Tracking your daily steps is one great way to maintain your overall fitness. But there’s another number that may provide an even better sense of your overall heart health — and calculating it just takes some simple math (we promise).
According to a new paper, daily heart rate per step (DHRPS) is a better predictor of cardiovascular fitness than resting heart rate or daily steps. The study, which was published in the Journal of the American Heart Association in March, followed nearly 7,000 people over five years. Each participant wore a Fitbit, which counted their steps, heart rate, and other biometric data.
The researchers found that people with a DHRPS in the top 25th percentile were about twice as likely to have Type 2 diabetes, 1.7 times as likely to have heart failure, 1.6 times as likely to have high blood pressure, and 1.4 times as likely to have plaque buildup in the heart’s arteries, compared to those with a lower DHRPS.
“It’s a more-meaningful metric because it gets at the core issue of capturing the heart’s capacity to adjust under stress as physical activity fluctuates throughout the day,” the study’s lead author, Zhanlin Chen, said.
Reed Gurchiek, Ph.D., an assistant professor at Clemson University, who is conducting similar physiological research, tells us that the sheer size of the study is a “major strength” of the research. And that “normalizing by number of steps taken is a good idea” to better understand cardiac fitness.

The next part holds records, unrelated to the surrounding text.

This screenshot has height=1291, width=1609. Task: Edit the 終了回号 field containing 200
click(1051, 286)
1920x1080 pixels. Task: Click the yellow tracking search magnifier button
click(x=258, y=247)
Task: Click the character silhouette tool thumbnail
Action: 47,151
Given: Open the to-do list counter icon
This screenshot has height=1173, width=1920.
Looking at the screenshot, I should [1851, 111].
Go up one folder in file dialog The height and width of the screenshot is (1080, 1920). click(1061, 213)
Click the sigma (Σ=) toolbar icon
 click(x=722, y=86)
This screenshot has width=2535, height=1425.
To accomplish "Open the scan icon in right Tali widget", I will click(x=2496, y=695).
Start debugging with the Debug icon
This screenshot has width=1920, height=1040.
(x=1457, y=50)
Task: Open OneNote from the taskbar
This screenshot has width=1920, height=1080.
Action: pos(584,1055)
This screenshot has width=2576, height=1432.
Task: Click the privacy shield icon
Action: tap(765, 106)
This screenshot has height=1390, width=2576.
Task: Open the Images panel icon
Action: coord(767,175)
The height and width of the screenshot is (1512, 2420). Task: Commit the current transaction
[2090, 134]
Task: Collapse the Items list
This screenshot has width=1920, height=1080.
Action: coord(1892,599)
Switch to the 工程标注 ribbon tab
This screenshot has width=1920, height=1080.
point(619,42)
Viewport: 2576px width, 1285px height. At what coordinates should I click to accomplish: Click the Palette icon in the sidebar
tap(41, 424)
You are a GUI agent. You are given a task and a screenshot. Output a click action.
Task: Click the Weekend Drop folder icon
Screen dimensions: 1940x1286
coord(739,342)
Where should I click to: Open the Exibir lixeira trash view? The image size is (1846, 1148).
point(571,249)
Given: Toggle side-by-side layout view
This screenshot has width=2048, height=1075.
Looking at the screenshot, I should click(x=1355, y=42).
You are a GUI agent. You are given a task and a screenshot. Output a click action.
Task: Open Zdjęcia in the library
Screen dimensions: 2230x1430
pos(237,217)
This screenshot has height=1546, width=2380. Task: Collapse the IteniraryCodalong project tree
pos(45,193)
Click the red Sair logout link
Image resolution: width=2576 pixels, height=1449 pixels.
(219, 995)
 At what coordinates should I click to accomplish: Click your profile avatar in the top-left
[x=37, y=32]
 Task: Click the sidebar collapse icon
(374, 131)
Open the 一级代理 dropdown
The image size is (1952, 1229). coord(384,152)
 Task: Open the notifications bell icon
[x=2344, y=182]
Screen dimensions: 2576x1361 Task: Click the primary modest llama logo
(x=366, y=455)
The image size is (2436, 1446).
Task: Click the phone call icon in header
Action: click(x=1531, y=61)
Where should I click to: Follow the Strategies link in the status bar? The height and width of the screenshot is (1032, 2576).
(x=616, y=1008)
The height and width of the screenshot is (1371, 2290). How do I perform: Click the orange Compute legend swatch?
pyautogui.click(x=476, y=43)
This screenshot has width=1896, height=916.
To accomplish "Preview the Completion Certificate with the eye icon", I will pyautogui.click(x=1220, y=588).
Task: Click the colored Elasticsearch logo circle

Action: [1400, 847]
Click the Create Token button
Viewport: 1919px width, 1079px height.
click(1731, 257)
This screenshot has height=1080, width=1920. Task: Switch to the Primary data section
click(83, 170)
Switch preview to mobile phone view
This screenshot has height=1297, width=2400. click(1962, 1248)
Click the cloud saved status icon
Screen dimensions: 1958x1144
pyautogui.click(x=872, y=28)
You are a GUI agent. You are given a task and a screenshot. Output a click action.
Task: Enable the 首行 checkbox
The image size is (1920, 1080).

How to calculate DHRPS — and what is a good DHRPS?
As you may have gathered by now, it’s a simple ratio. All you have to do is check the data on your Fitbit, Apple Watch, or whichever wearable you use — and it’s best to track your averages across a week or month. If your average heart rate over that period is 75 and your step count is 5,000, that means your DRHPS is 75/5,000 — or 0.015.
In the study, a low DHRPS is 0.0081 or below, which is considered an ideal score — one that indicates your heart is doing its job efficiently. A medium score is between 0.0081 and 0.0147, while a high one is above 0.0147.
Should you start tracking your DHRPS?
There hasn’t been a lot of research supporting this metric, and, as Harvard Health notes, there are several limitations to the study. For one, most of the participants were women and more than 80 percent were white. Plus, the researchers did not compare how effective DHRPS was in gauging cardiac health compared to more established risk assessments.
But calculating your ratio is so simple, you might as well try to find yours. Having that number can be a great jumping-off point for a conversation with your doctor, and a better understanding of your own fitness.